For Nordenson, seeking livelihood is a weaving together of being something -- a writer, a preacher, a (fill in the blank) -- and living, with no separation between the two. Livelihood, according to Nordenson, allows for total union between our working selves and our private selves, between what we do and who we are.
Isn't this what we all desire? At home, I scroll through job listings for writing professors. My heart leaps at seeing syllabus requirements; I make up titles for the classes I would teach. But then my toddler son climbs onto my lap and I recall the lifeless PowerPoints, the feeling of dread that accompanied most knocks on my office door.
"I yearn," writes Nordenson, "for the inner equipping of freedom and play, time for my soul to lift and expand to all that there is, even while on the path of work. I want a place at the table where data meets humanity. I want to sing while collecting my pay."
This is also what we want -- the place at the table, the song and the pay. The recognition not only that we have worth but that life beckons to us at the edges of our working days, our gladness and the world's hunger rooted in a longing for what Nordenson calls "the integrated transcendent life." Not a transcendence that can be discovered in self-help books or watered-down spirituality, but one that recognizes, like Irenaeus, that "the glory of God is man fully alive."
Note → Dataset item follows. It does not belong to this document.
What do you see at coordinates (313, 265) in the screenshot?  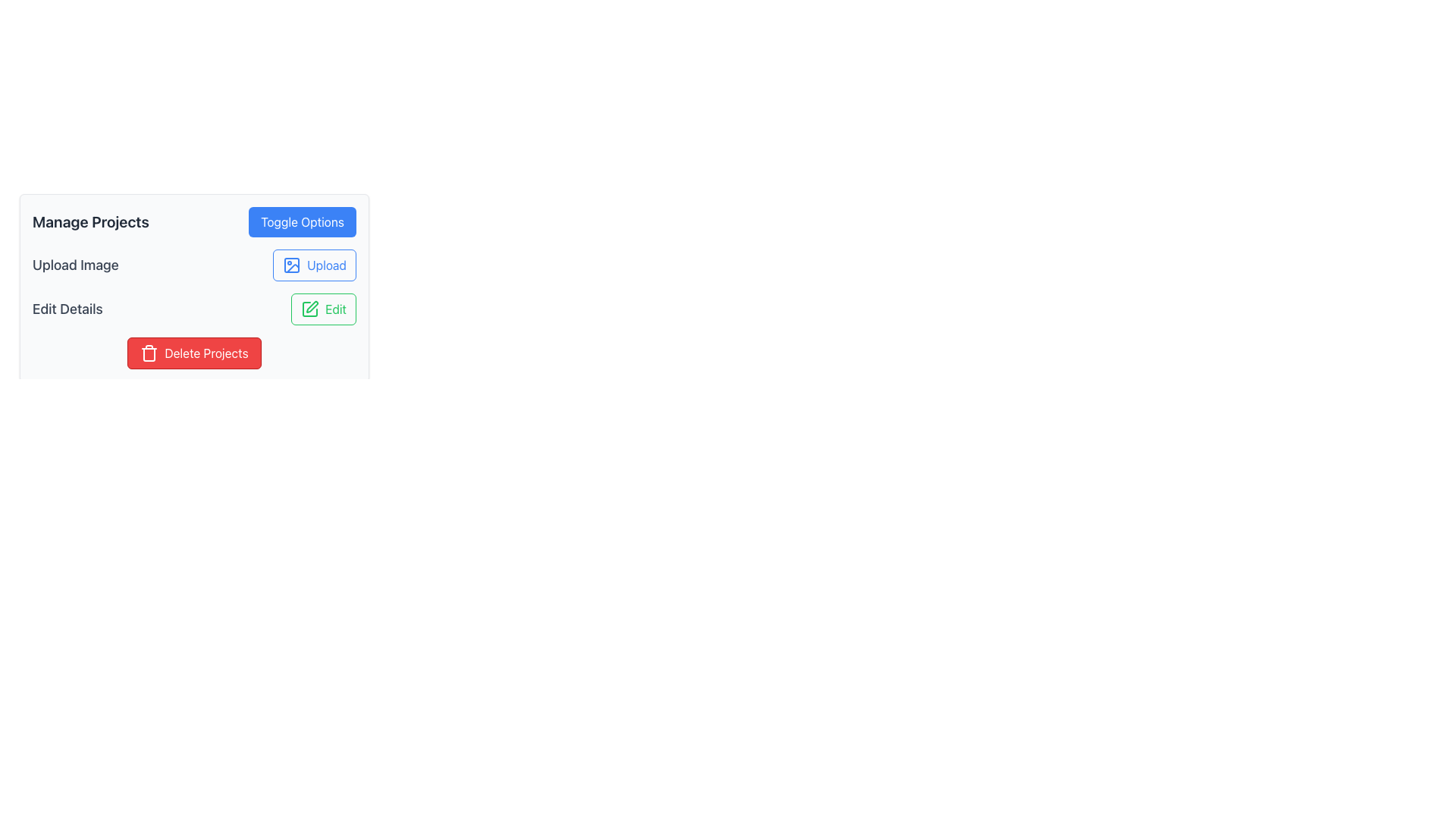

For Nordenson, being fully alive means encountering the work we do as a search, as Studs Terkel wrote: "a search … for daily meaning as well as daily bread, for recognition as well as cash, for astonishment rather than torpor." Nordenson seeks to "cast [her] net on the side of astonishment," to find livelihood as well as make it.
I think about the disciples spotting Jesus on the beach at the Sea of Tiberias; I think about his command, "Cast the net to the right side of the boat, and you will find some [fish]" (John 21:6 NRSV). I try to picture their amazement and their confusion, their belief and their unbelief, the nets overflowing.
Perhaps the side of astonishment is "the right side of the boat." Perhaps it is the place of abundance where life -- and livelihood -- can be found.